=== What this task involves ===
Beginning at the line that contains "Screen dimensions: 841x389" and finishing at the line that contains "Viewport: 1144px width, 605px height.", output the data below exactly. Include both end lines and no pictures.

=== Available records ===
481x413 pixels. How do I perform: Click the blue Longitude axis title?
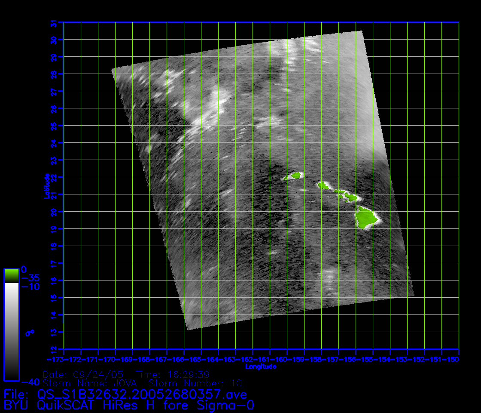(x=261, y=367)
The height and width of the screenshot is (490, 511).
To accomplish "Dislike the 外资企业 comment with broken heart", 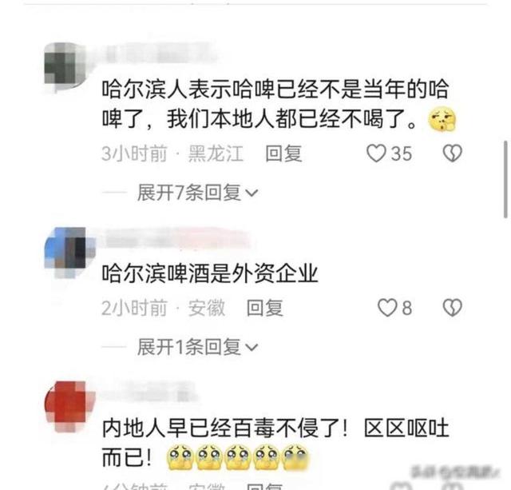I will (x=453, y=308).
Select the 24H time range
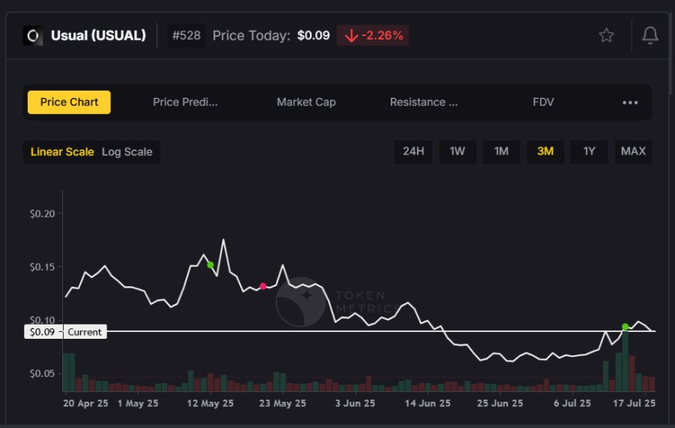Screen dimensions: 675x428 pos(413,151)
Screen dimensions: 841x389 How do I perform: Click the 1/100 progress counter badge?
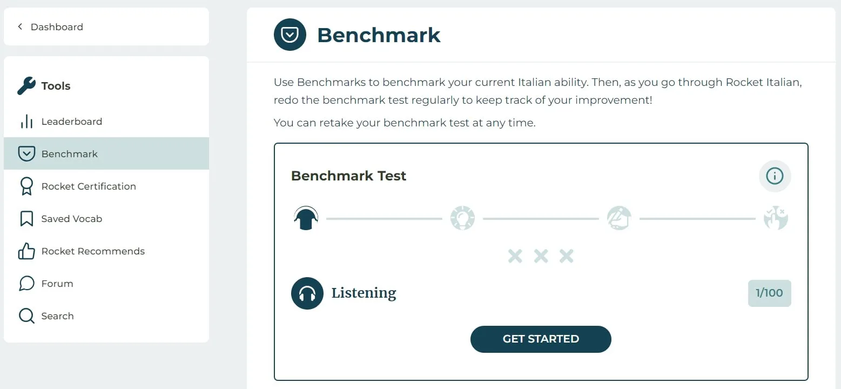[769, 293]
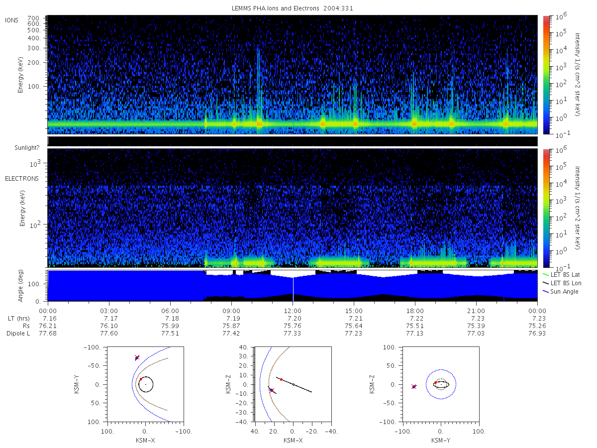Click the Sunlight? indicator bar
The image size is (597, 448).
pyautogui.click(x=293, y=141)
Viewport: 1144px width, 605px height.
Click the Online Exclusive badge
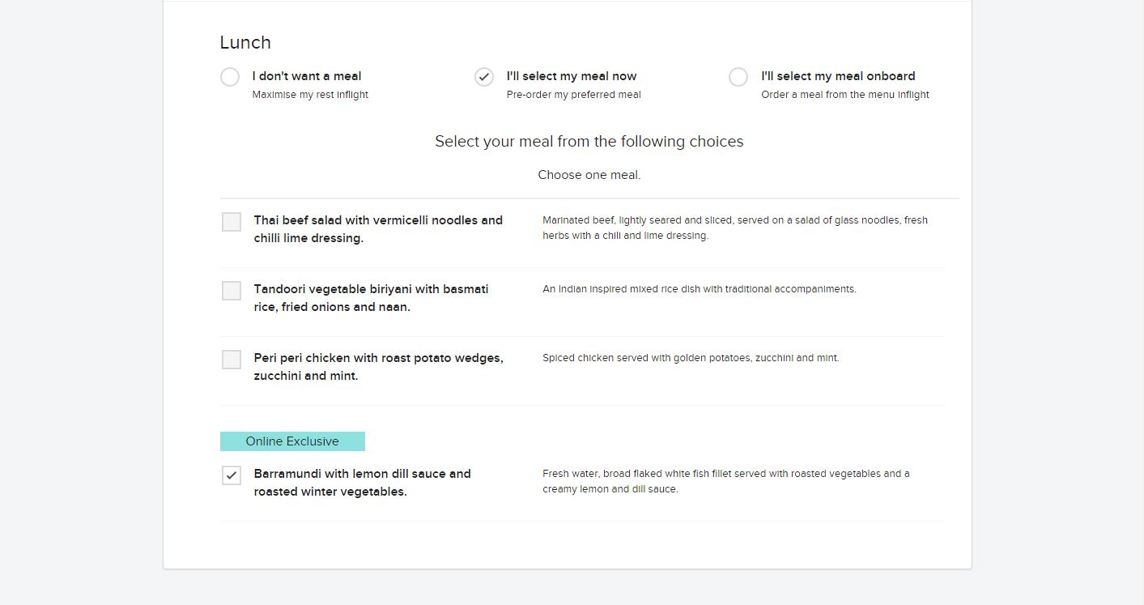click(x=292, y=441)
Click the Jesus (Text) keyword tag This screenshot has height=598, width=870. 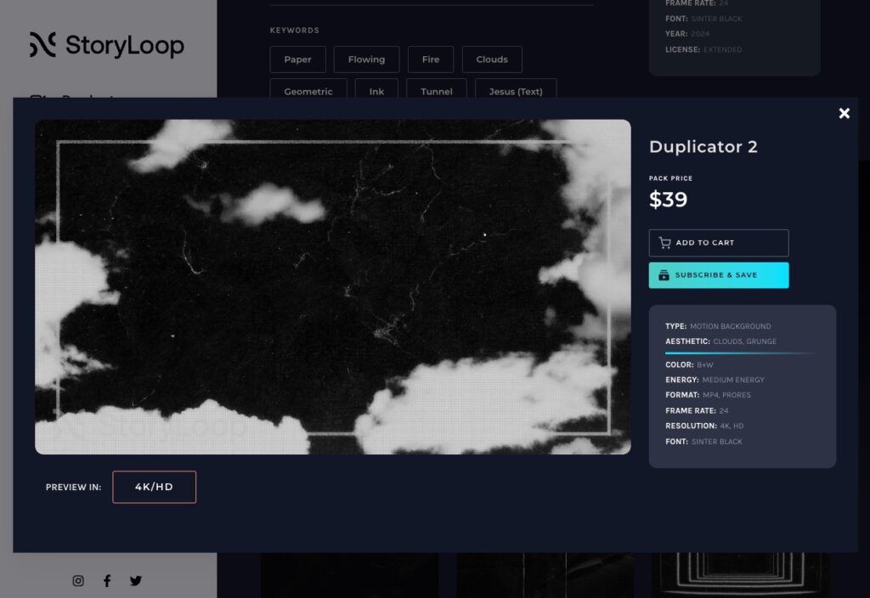[515, 91]
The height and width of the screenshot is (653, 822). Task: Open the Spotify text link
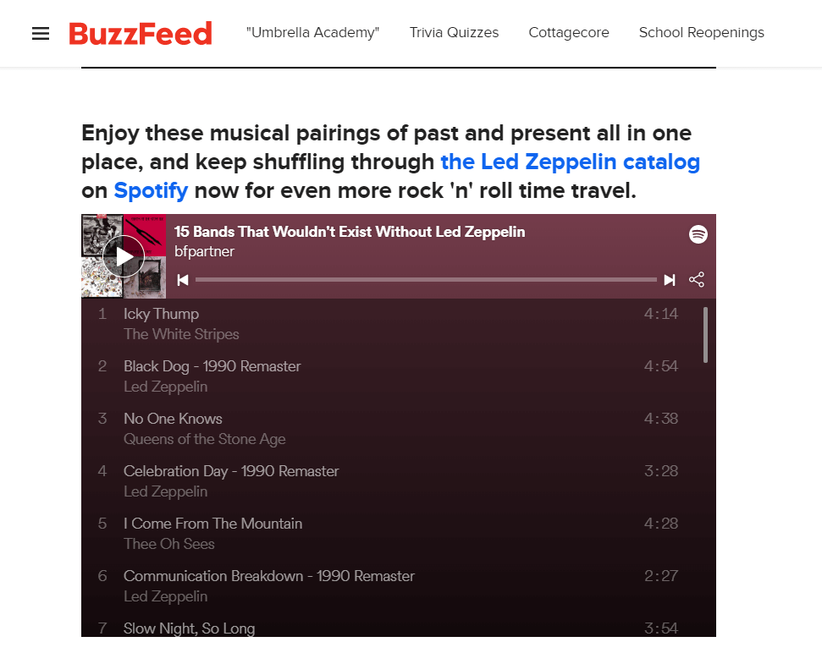[151, 190]
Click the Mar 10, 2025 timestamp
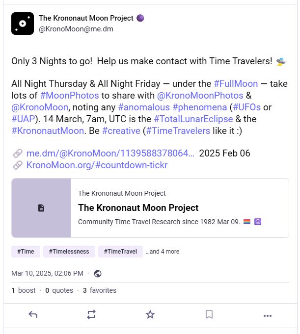 (47, 273)
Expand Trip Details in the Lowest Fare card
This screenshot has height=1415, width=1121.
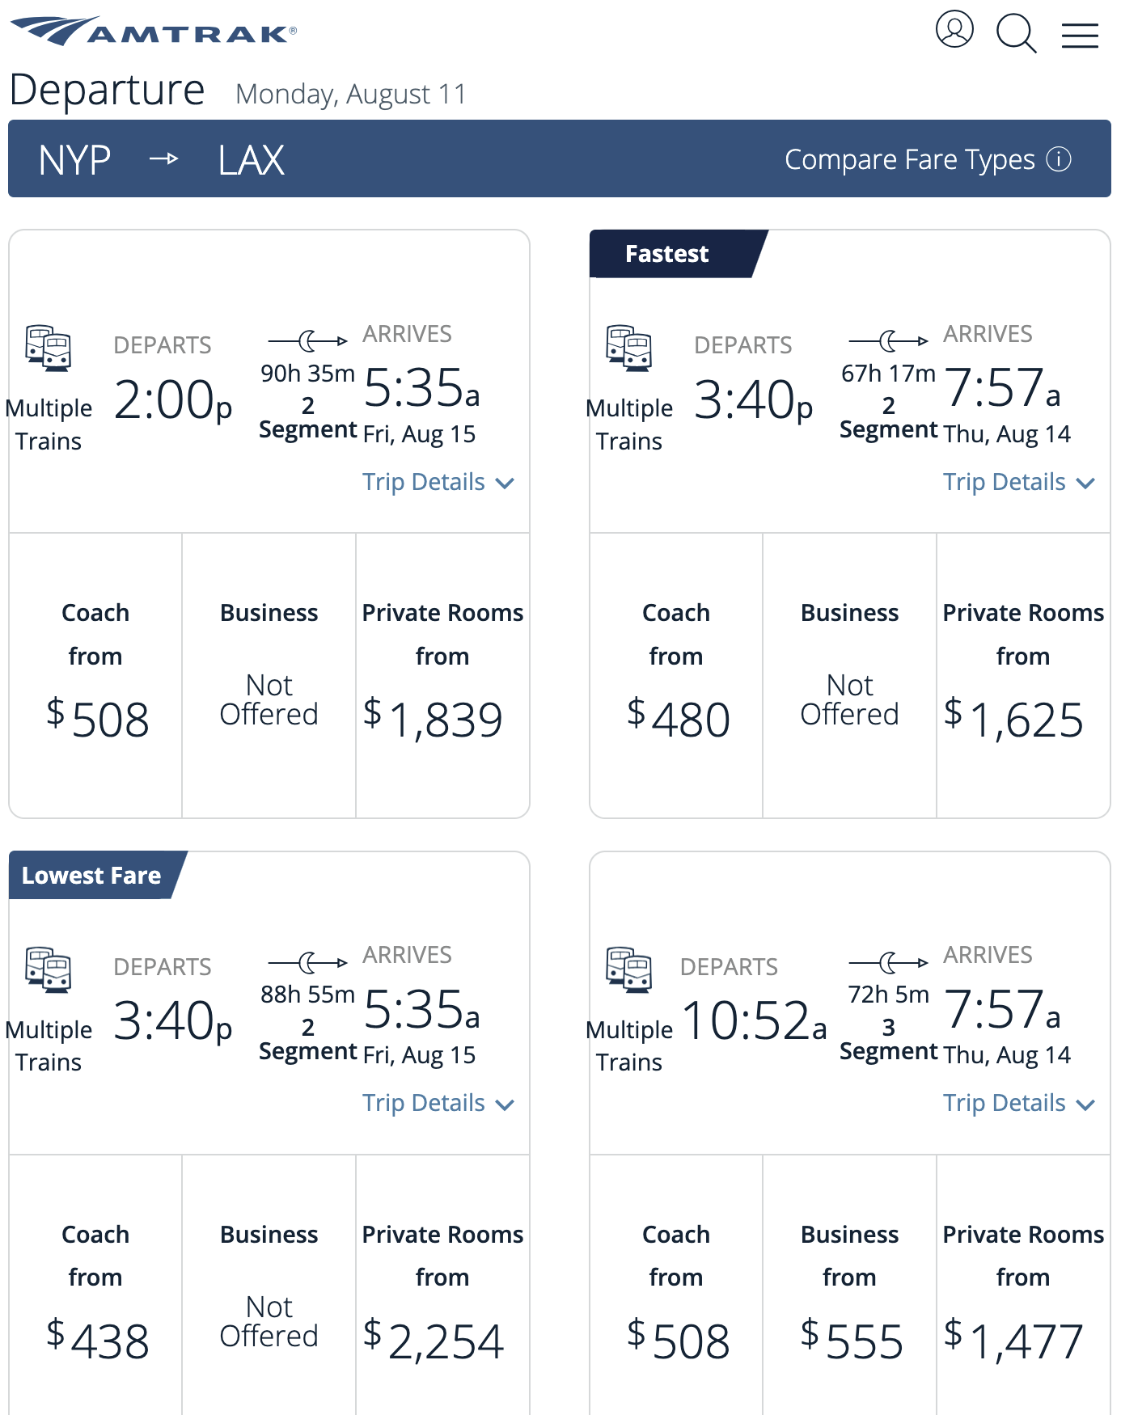point(438,1103)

=== Written solution ===
Screen dimensions: 841x389 How do I perform: Click the 1/100 progress counter badge?
[769, 293]
Click the Sunlight? indicator bar
The image size is (597, 448).
pyautogui.click(x=293, y=141)
Viewport: 1144px width, 605px height.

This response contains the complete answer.